▶ **PAGE EXTRACT**:
McCartney appears in the film three times, as a prisoner, Starr’s father, and as a bassist in a country band, while Linda plays a guard.
Though Stop and Smell the Roses wasn’t a commercial success for Starr it did leave behind this little experimental bit from two former Beatles. The album also featured the single, “Wrack My Brain,” written and produced by George Harrison, along with other contributions from Ronnie Wood, Harry Nilsson, and Stephen Stills.
[RELATED: The First Song Ringo Starr Wrote for The Beatles, “Don’t Pass Me By”]
The Cooler was also the official British entry in the short film category at the Cannes Film Festival in 1982.
John Lennon
Much like Starr’s 1973 album Ringo, which was the only album to feature contributions from all four ex-Beatles, Stop and Smell the Roses was intended to have a similar “reunion.”
John Lennon had initially offered two tracks to Starr for the album—”Nobody Told Me” and the country-bent “Life Begins at 40” but was murdered before the sessions started. Starr decided not to record either song for the album following Lennon’s death.

▶ **DATA ROWS**:

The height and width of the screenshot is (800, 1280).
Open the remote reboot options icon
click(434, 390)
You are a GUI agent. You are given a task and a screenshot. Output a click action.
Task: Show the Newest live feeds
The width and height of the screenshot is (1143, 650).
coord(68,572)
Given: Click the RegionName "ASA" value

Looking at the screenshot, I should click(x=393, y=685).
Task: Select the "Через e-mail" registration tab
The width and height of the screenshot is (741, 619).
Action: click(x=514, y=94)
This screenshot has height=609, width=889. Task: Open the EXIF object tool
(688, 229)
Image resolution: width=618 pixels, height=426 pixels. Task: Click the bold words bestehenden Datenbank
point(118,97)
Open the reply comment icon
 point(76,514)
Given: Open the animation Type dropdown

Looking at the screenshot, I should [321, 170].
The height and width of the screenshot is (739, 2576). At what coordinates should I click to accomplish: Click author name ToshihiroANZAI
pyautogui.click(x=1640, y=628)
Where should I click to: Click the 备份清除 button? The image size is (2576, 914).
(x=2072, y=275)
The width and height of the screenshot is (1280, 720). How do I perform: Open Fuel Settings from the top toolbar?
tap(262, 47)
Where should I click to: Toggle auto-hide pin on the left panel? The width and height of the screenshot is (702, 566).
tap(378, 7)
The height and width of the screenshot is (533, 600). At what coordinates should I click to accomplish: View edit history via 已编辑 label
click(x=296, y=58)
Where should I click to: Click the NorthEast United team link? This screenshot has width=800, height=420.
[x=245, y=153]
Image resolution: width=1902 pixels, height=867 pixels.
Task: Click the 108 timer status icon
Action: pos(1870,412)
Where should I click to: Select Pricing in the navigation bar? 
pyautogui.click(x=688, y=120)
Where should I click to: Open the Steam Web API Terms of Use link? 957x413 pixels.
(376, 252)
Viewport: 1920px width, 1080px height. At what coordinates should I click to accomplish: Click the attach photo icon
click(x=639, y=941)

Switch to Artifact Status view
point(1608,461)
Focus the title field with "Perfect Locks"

▶ **REQUIRED TASK 1**: In the Ringo Starr passage above, rewrite the paragraph beginning "John Lennon had initially offered" as a short bulleted list that keeps its main facts.
▶ **REQUIRED TASK 2**: According to the Ringo Starr passage, who wrote and produced the single "Wrack My Brain"?
▶ **REQUIRED TASK 3**: Translate this sentence from the Ringo Starr passage into French: "The Cooler was also the official British entry in the short film category at the Cannes Film Festival in 1982."

▶ **FULL SOLUTION 1**:
- John Lennon offered Starr two tracks for the album: "Nobody Told Me" and the country-bent "Life Begins at 40."
- Lennon was murdered before the sessions started.
- After Lennon's death, Starr decided not to record either song for the album.

▶ **FULL SOLUTION 2**: George Harrison.

▶ **FULL SOLUTION 3**: The Cooler a également été la sélection officielle britannique dans la catégorie des courts métrages au Festival de Cannes en 1982.